Oft genug Kröten geschluckt

betr.: „Umfrage: SPD auf historischem Tief“, taz vom 3. 7. 04

Dass die gute alte SPD den Bach runtergeht, ist angesichts der unmöglichen Entscheidungen im Sozialbereich nicht verwunderlich. Ich selbst habe als aktiver Gewerkschaftler und SPD-Befürworter in den letzten 30 Jahren oft genug Kröten geschluckt, bin aber in meiner Begeisterung für die SPD nie wankend geworden. Wir haben viel erreicht, und jetzt unter Schröder werden die Alten alles verlieren. Der Realitätsverlust der Genossen ist erbärmlich, eine Cohiba mag durchaus ein Genuss sein, der Preis für eine ist ein Drittel dessen, was ein Langzeitarbeitsloser im Monat zum Leben hat. Perdü SPD.

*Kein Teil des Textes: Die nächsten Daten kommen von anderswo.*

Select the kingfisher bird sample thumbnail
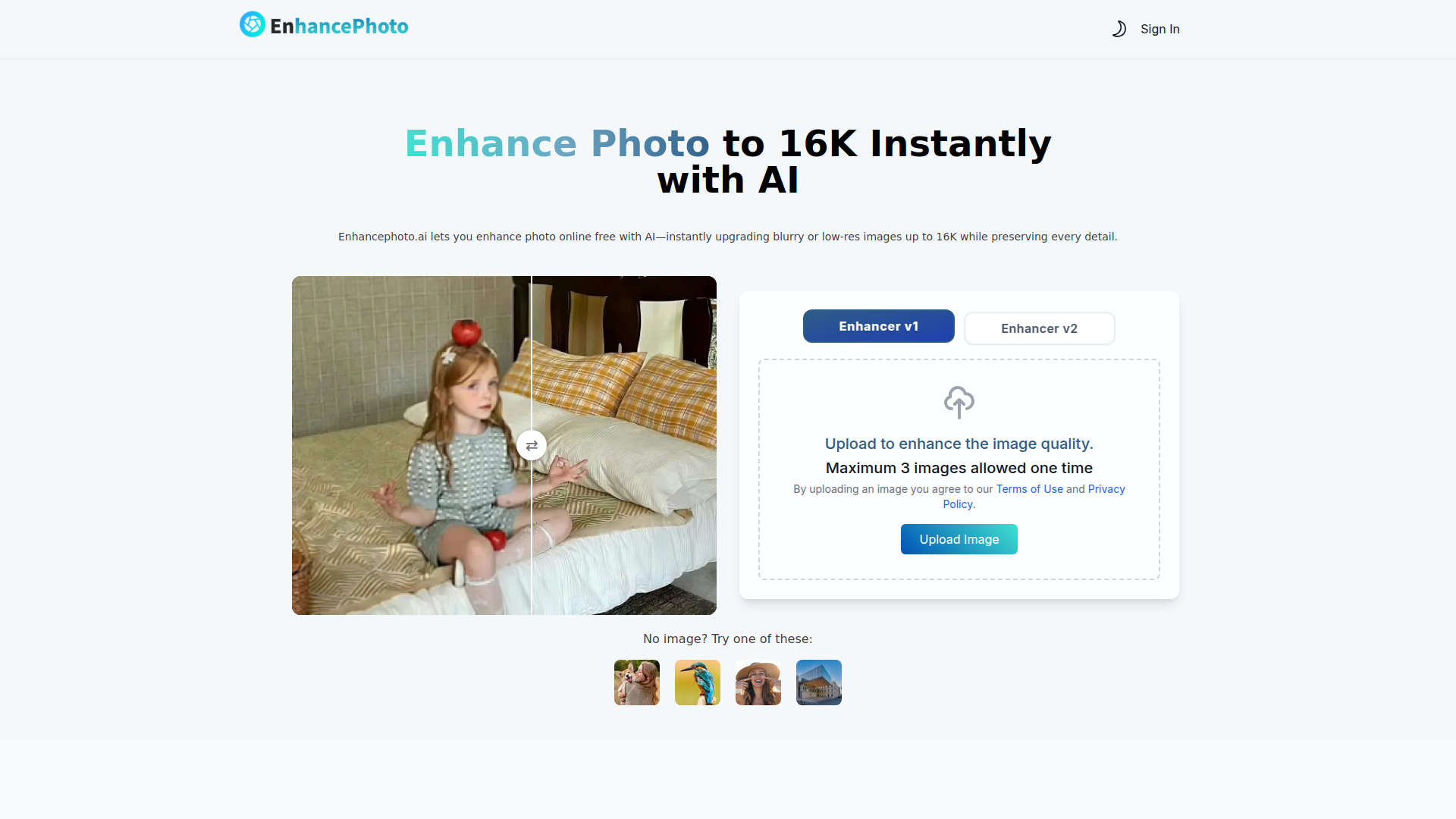Image resolution: width=1456 pixels, height=819 pixels. click(697, 682)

MANFRED POOCH, Kneitlingen

betr.: „Es ist albern, auf ein Jobwunder zu hoffen“, taz vom 3. 7. 04

Sicher, die Hartz-Gesetze sind nicht sehr schön. Aber wie kam es dazu? Der bedingungslose Glaube an das Produktivitätsparadigma hat in allen westlichen Gesellschaften dazu geführt, dass Arbeit, die nicht rationalisiert und optimiert abläuft, immer weniger bezahlbar wird.

Eine der Folgen ist zum Beispiel jene, dass ein angelernter Industriearbeiter das Zwei- bis Dreifache eines ausgebildeten Erziehers verdient. Das Zusammenschrauben von Karosserien ist der Gesellschaft ein Vielfaches mehr wert als die Kinderbetreuung! Auch manch ein Akademiker kann nur neidisch auf die Industrielöhne blicken. Wer verdient schon 5.000 Mark im Monat (wie im VW-Modell 5.000 x 5.000), wenn er im Sozialbereich, in der Werbung, im Journalismus usw. tätig ist? Gerade in Baden-Württemberg hat sich Bildung über Jahrzehnte hinweg kaum gelohnt, deswegen gibt es hier auch ein massives Problem mit ungelernten Arbeitern. […]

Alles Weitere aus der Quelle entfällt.